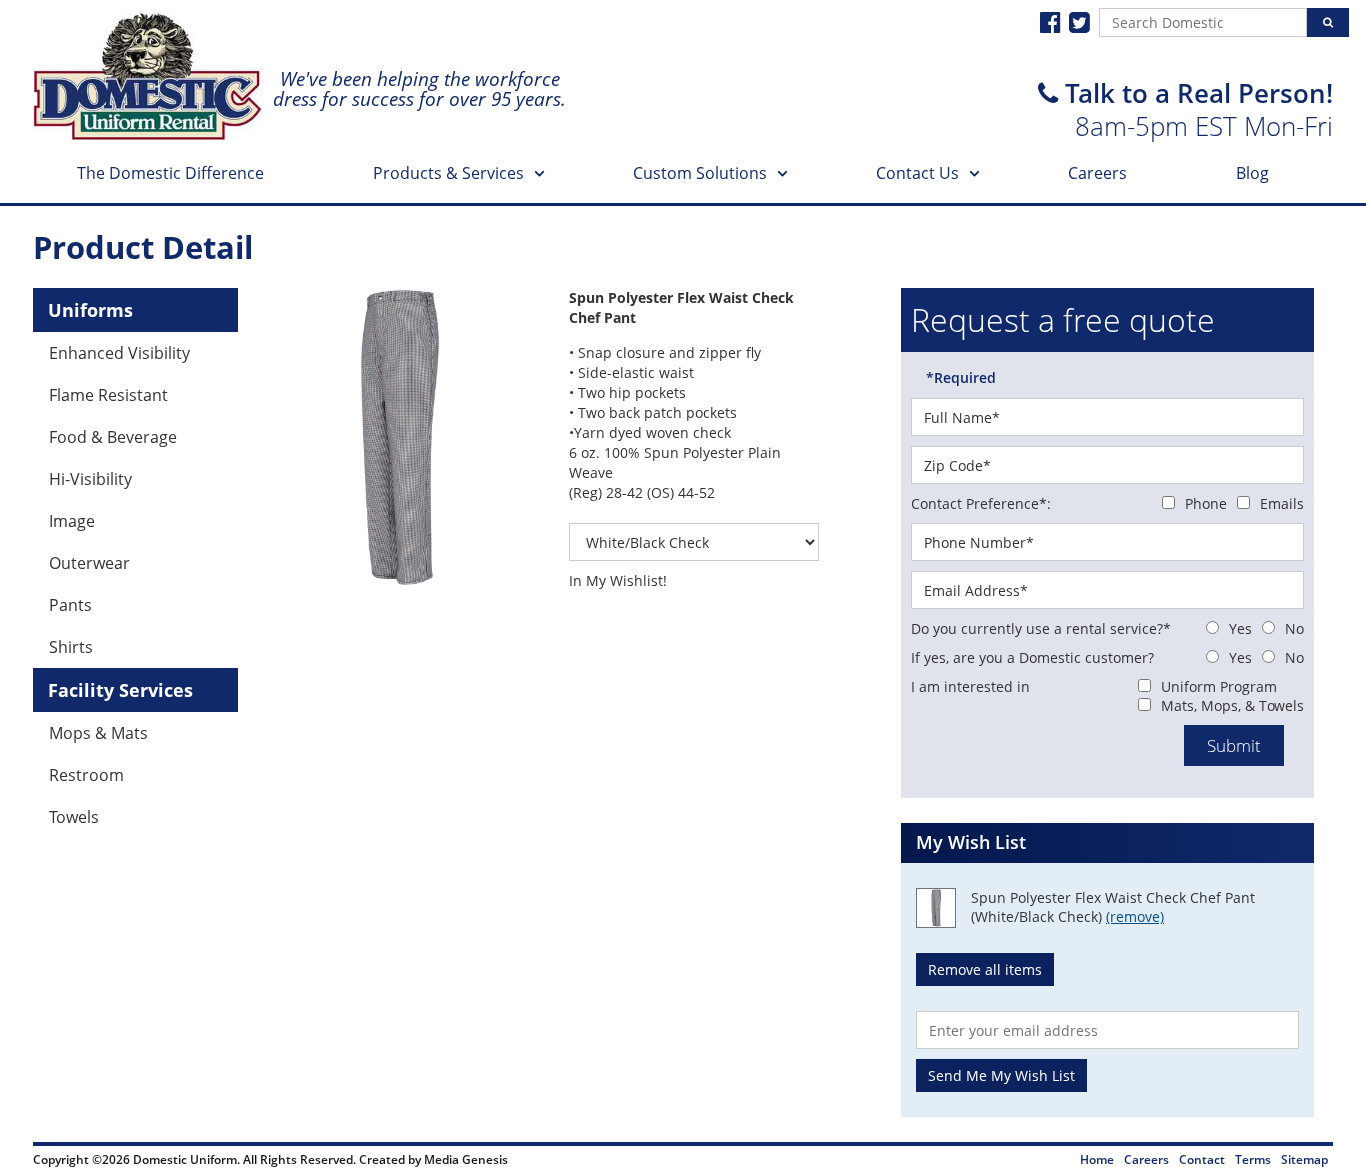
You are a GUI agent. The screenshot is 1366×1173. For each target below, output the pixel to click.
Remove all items (985, 969)
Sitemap (1304, 1159)
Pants (70, 605)
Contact (1202, 1159)
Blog (1252, 173)
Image (72, 521)
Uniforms (90, 310)
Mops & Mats (98, 733)
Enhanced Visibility (119, 353)
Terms (1253, 1159)
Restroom (86, 775)
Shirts (71, 647)
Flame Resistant (108, 395)
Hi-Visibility (90, 479)
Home (1097, 1159)
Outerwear (89, 563)
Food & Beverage (113, 437)
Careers (1097, 173)
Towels (74, 817)
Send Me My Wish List (1001, 1075)
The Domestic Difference (170, 173)
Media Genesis (466, 1159)
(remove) (1135, 916)
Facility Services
——————
Look through the material above for "Visibility" and copy the lines that have it.

ANSWER TO THIS PROBLEM:
Enhanced Visibility (119, 353)
Hi-Visibility (90, 479)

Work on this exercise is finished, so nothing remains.